## BRANO DA LEGGERE
====

Insomma, m'è sembrato un conflitto libero e democratico sui destini di una forza politica. E se ne avessimo tanto bisogno anche noi nel Pd, in particolare dopo le visitine a Casini di Fassino e Rutelli?

A me gli unanimismi (nel nostro partito, poi, assolutamente e solo di facciata) stanno significativamente sulle scatole.

Dai, diciamoci tutto e di tutto. Facciamo come questi comunisti qui. Compresa la decisione di chi perde, alla fine, di non andare alla scissione.


dal blog diMario Adinolfi

Admin:
30 luglio 2008,

E vai con lo sputtanamento... (bacio di Di Pietro ndr).


Perché la logica berlusconiana è da sempre dimostrare che "siamo tutti uguali" e chi di Mara Carfagna colpisce, di Mora Misteriosa perisce.

Così il "Chi", settimanale gossip di famiglia, manda il suo avvertimento al leader della moralistica piazza Navona.

Quella logica berlusconiana, figlia della craxiana chiamata di correità nel Parlamento travolto da Tangentopoli, è un altro elemento della sua vittoria.

Se tutti sono briganti uguali, se per ogni Previti c'è un Del Turco (a cui manifestare diabolica solidarietà), se per ogni Mills c'è un Tavaroli, se per ogni Mara c'è una Mora, l'Italia può restare calma e affondare in quel fango che sente essere sua sostanza primaria.

L'operazione è sottile e mi ha sempre messo paura.


dal blog di Mario Adinolfi
 

Admin:
 31 luglio 2008,

Hanno una televisione?

====

## DATI DA ELABORARE
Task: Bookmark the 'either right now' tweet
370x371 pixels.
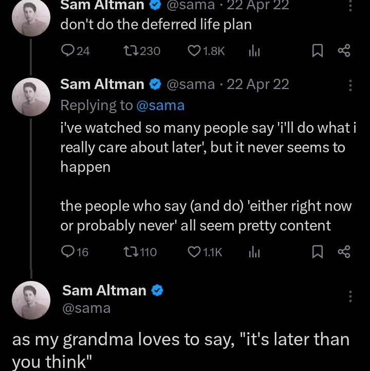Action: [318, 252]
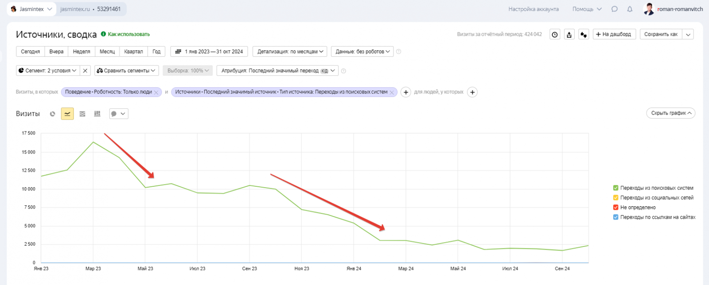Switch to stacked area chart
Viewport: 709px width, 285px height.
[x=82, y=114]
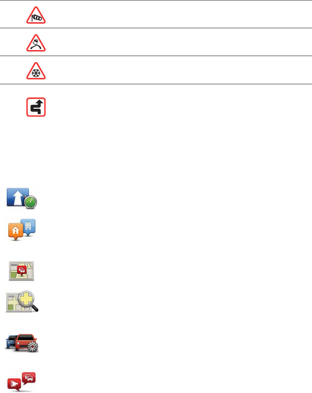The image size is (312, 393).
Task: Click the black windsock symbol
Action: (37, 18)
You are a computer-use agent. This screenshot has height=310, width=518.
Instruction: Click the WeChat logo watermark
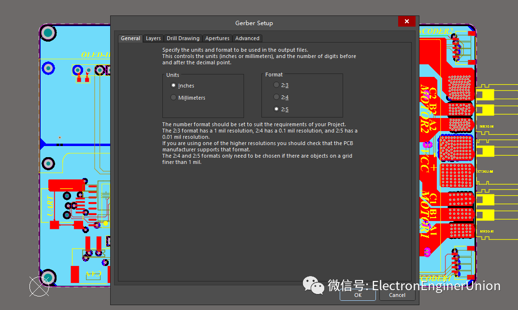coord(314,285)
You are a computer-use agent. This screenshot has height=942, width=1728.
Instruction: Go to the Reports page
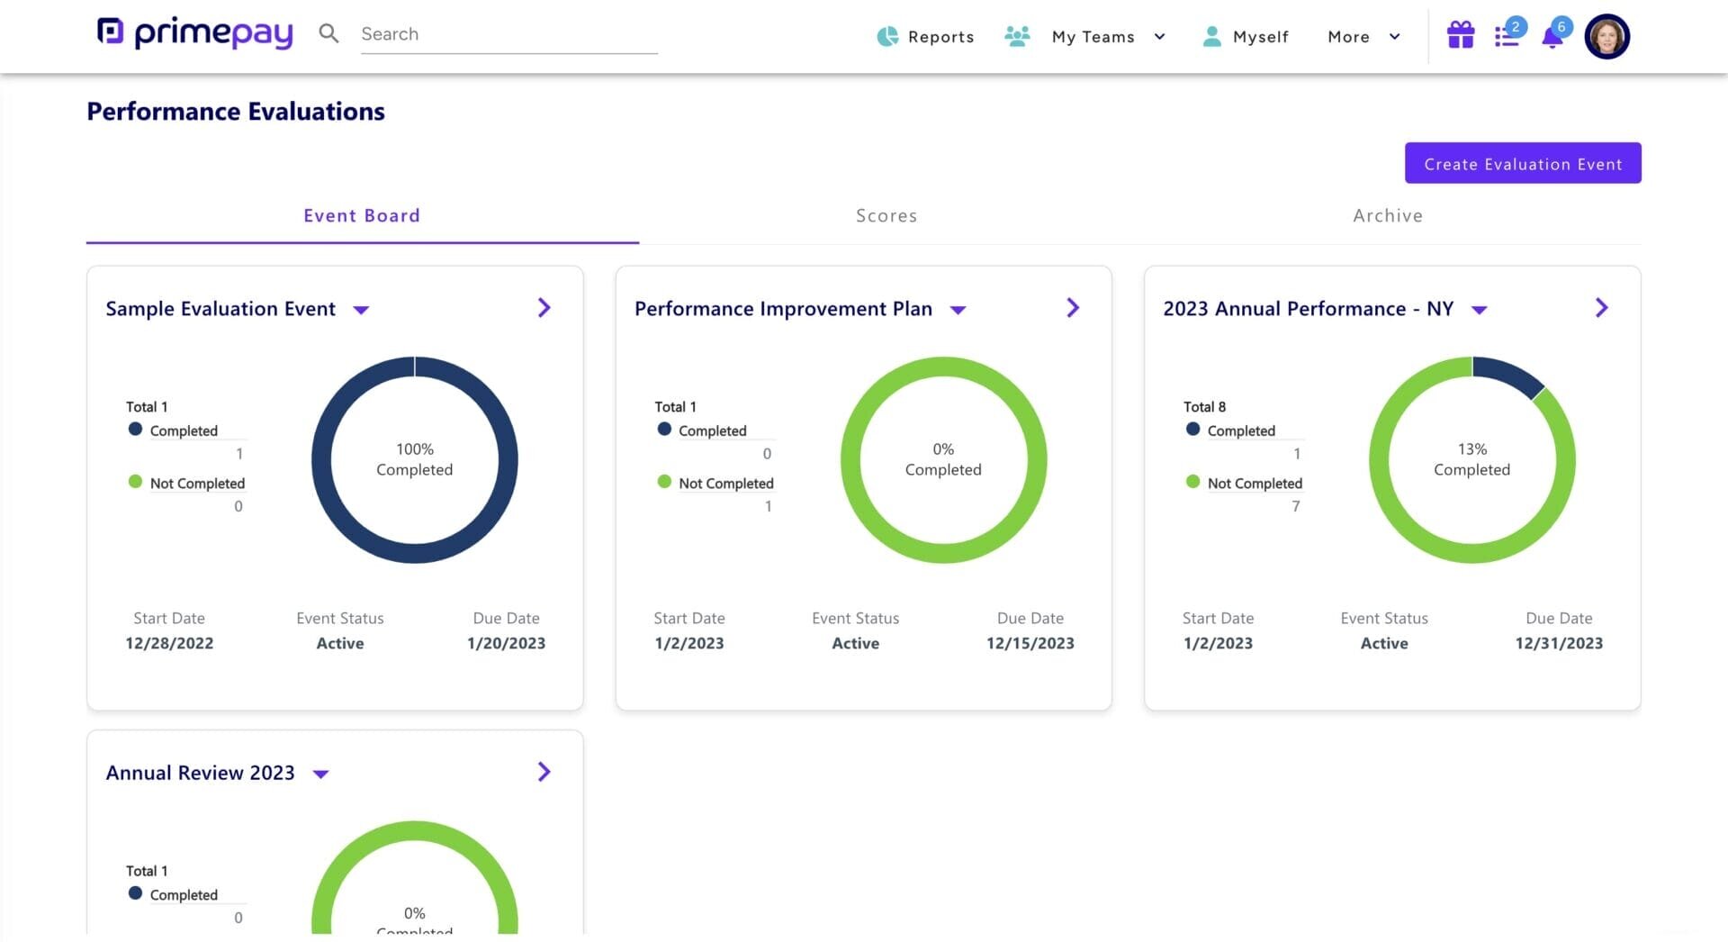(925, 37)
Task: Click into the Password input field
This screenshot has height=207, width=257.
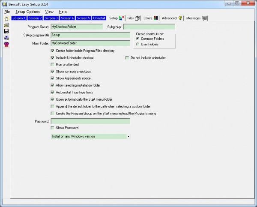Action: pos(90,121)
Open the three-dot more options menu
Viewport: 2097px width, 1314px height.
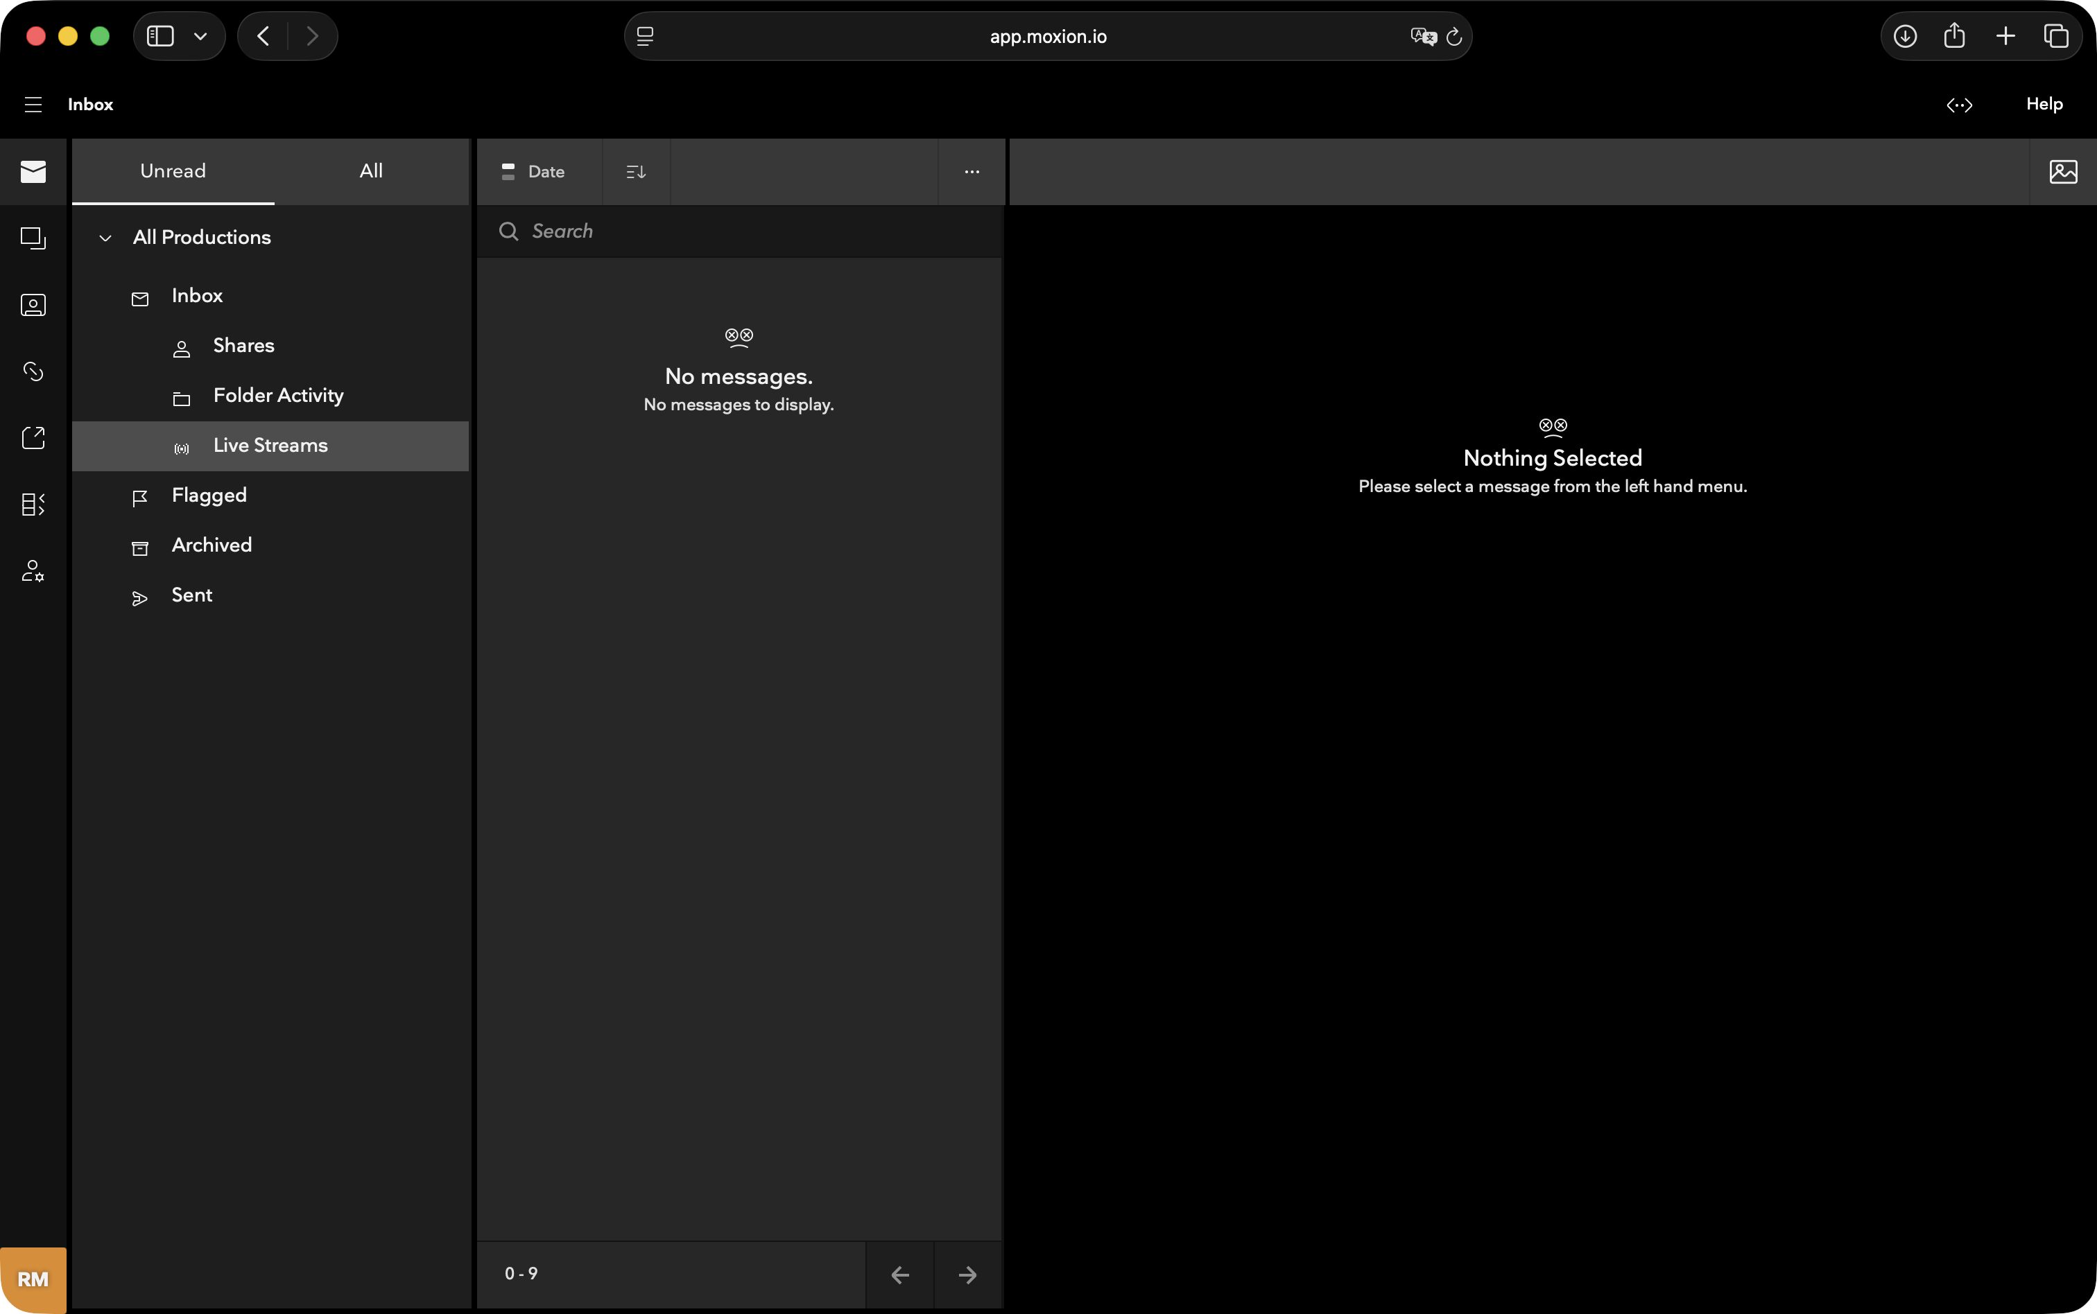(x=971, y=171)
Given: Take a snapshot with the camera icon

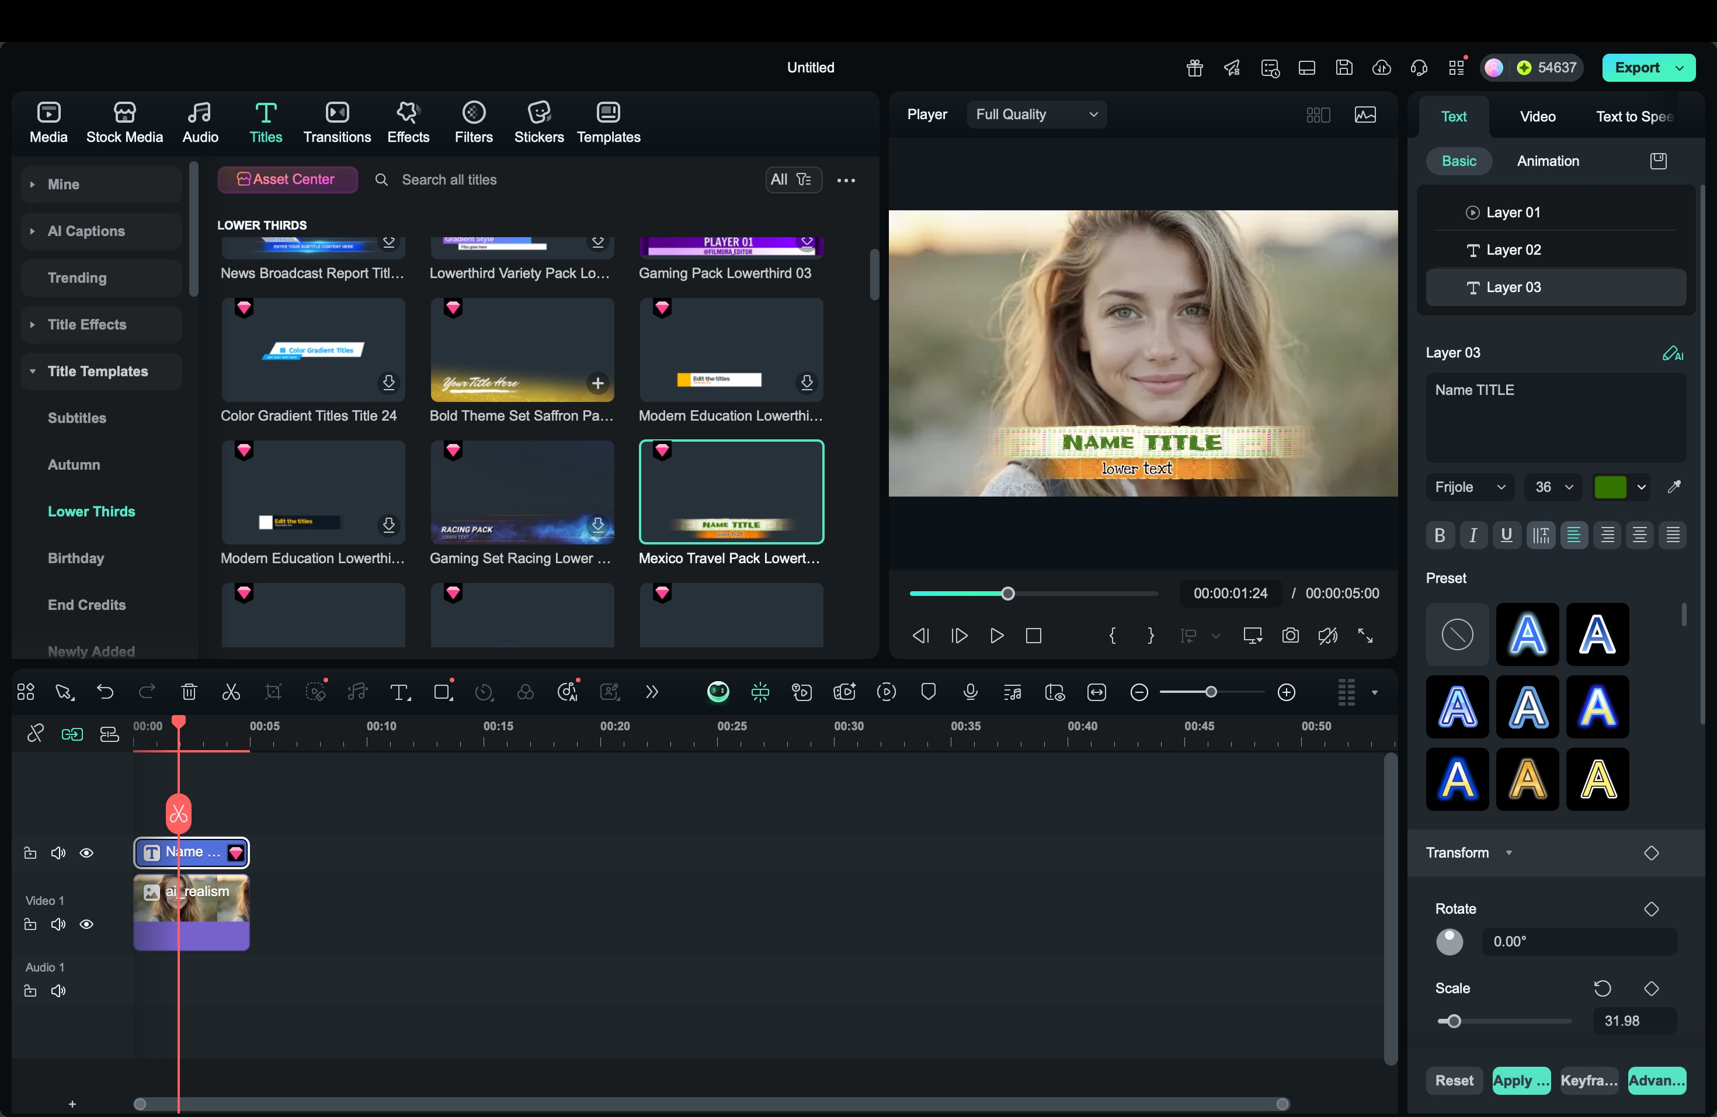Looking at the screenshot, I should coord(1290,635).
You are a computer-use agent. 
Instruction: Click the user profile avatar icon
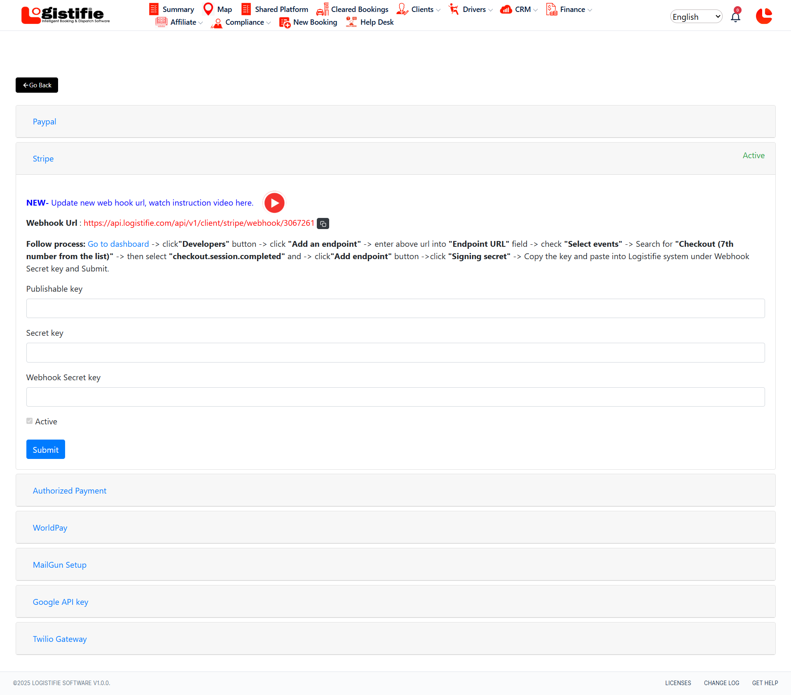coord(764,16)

====

## COSA FARE
1. Riscrivi la parte del brano che si apre con le parole contenenti "Dai, diciamoci tutto" e si chiude con "Mora Misteriosa perisce.", mettendo "radicali" al posto di "comunisti".
2. Quante righe dei record contengono la stringa "This"? Indica solo il numero.

## RISPOSTE
1.
Dai, diciamoci tutto e di tutto. Facciamo come questi radicali qui. Compresa la decisione di chi perde, alla fine, di non andare alla scissione.


dal blog diMario Adinolfi

Admin:
30 luglio 2008,

E vai con lo sputtanamento... (bacio di Di Pietro ndr).


Perché la logica berlusconiana è da sempre dimostrare che "siamo tutti uguali" e chi di Mara Carfagna colpisce, di Mora Misteriosa perisce.

2. 3